- [Work instruction]:
Give back, exactly and with nothing added, the lines that run from the one containing "Given: Go up one folder with up arrow" to the final line below.

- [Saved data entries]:
........
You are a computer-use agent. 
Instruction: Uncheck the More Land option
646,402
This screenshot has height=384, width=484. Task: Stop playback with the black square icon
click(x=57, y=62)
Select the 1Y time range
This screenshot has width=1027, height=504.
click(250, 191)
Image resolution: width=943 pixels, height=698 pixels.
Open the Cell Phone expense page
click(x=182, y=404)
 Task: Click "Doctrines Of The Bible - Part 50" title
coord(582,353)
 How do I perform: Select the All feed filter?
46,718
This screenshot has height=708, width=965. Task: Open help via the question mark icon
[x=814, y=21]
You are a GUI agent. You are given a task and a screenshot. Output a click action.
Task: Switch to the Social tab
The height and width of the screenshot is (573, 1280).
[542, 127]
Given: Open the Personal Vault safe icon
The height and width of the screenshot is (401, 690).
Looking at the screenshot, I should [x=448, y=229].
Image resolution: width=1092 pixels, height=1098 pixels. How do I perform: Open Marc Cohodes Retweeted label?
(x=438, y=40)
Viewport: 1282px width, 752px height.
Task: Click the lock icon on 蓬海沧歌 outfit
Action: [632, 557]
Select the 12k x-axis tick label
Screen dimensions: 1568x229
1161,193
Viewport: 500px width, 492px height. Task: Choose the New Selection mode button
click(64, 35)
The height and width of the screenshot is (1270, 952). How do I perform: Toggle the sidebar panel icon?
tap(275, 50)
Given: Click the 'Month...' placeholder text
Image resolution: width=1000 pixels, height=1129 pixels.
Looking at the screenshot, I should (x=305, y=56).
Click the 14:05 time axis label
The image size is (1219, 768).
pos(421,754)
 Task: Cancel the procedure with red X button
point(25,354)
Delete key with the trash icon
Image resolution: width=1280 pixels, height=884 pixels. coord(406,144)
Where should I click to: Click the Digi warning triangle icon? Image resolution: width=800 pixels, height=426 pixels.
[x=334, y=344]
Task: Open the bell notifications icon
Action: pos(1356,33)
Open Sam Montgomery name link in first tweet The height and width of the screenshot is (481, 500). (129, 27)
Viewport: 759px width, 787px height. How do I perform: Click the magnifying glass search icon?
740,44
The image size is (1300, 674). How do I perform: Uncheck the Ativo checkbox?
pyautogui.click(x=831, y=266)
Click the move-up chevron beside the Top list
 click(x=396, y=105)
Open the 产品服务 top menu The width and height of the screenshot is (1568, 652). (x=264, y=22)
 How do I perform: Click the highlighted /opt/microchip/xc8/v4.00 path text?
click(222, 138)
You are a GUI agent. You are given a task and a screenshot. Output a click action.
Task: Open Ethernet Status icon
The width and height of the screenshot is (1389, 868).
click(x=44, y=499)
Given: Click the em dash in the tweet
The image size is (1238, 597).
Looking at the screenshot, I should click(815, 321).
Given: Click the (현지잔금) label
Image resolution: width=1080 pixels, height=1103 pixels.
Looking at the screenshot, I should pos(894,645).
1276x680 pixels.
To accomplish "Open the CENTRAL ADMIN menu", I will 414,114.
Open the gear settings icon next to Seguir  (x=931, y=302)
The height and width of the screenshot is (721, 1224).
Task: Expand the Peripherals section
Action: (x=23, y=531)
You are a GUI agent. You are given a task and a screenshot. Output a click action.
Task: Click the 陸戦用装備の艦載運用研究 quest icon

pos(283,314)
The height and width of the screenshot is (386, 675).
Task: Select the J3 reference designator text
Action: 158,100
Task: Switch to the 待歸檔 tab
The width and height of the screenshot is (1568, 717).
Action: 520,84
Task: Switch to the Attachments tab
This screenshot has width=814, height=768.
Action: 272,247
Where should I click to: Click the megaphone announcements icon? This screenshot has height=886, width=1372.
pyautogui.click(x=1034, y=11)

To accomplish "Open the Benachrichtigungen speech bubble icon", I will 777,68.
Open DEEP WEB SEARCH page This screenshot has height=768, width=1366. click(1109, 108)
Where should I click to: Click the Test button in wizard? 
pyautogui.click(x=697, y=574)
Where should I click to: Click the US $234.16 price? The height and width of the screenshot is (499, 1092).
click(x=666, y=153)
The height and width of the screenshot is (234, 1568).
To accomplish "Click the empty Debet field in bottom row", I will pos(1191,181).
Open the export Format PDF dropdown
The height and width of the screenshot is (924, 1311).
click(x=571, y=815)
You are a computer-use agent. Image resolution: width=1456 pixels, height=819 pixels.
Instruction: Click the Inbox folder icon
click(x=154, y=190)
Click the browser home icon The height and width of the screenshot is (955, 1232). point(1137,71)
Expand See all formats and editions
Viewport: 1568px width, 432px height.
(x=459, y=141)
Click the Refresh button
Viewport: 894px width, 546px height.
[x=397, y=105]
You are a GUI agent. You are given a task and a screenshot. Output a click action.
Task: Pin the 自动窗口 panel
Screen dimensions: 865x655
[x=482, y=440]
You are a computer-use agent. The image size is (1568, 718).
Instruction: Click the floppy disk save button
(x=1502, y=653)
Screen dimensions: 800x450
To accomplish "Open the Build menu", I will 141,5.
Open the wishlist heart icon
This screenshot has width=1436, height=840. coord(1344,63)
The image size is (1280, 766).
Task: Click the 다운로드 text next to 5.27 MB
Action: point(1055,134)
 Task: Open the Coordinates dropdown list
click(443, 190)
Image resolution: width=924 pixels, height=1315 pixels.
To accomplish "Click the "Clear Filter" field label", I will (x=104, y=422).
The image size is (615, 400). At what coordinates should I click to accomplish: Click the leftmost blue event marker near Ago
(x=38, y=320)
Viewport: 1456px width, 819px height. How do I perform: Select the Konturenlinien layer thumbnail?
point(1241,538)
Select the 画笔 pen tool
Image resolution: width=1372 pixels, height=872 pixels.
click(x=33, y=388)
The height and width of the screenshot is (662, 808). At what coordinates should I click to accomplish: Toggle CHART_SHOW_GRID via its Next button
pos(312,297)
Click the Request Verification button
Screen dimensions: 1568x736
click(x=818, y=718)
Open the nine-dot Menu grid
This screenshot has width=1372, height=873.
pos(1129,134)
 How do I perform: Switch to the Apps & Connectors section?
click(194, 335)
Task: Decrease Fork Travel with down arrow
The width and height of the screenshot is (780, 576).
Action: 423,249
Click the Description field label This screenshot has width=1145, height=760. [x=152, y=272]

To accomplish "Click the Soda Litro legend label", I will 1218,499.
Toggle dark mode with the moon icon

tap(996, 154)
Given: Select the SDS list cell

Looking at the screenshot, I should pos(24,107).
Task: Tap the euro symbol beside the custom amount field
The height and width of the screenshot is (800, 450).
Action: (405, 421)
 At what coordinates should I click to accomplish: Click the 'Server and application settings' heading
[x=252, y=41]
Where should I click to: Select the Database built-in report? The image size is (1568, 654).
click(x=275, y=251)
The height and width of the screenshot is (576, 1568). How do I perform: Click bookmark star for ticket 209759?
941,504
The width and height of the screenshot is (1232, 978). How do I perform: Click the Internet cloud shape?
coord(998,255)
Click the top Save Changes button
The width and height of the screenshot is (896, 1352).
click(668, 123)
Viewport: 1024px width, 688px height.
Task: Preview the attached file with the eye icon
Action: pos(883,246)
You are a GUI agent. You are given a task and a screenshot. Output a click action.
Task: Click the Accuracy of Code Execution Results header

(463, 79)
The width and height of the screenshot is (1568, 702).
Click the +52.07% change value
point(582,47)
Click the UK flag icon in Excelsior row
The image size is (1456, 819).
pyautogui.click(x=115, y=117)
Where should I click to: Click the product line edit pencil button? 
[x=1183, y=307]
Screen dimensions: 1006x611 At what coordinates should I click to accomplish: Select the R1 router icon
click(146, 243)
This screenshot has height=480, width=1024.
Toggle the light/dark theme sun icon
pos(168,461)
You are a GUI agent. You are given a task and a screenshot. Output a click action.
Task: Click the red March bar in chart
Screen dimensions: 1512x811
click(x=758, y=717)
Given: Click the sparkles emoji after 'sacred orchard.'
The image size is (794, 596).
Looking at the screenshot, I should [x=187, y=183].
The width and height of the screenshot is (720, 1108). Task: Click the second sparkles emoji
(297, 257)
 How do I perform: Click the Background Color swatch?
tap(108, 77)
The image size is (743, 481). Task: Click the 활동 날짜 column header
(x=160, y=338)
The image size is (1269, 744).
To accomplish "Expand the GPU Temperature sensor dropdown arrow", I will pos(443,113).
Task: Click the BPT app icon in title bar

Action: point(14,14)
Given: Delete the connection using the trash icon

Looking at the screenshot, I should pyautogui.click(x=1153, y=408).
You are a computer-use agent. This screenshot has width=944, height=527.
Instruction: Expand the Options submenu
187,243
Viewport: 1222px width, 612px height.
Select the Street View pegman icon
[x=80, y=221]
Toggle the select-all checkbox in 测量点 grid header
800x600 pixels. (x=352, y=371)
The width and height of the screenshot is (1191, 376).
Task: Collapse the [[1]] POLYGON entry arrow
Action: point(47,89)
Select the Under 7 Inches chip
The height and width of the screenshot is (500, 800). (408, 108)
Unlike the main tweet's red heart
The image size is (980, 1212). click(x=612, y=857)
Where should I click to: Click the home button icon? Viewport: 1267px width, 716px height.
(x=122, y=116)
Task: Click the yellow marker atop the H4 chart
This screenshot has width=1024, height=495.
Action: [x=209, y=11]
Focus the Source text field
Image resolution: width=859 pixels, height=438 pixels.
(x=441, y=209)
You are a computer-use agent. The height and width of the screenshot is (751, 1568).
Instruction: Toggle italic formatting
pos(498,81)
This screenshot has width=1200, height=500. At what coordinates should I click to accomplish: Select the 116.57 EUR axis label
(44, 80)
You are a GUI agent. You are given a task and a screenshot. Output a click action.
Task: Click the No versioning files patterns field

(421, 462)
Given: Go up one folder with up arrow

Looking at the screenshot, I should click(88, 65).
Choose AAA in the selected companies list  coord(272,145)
........
- [Answer to this problem]:
Given: Go up one folder with up arrow

Looking at the screenshot, I should click(88, 65).
Choose AAA in the selected companies list  coord(272,145)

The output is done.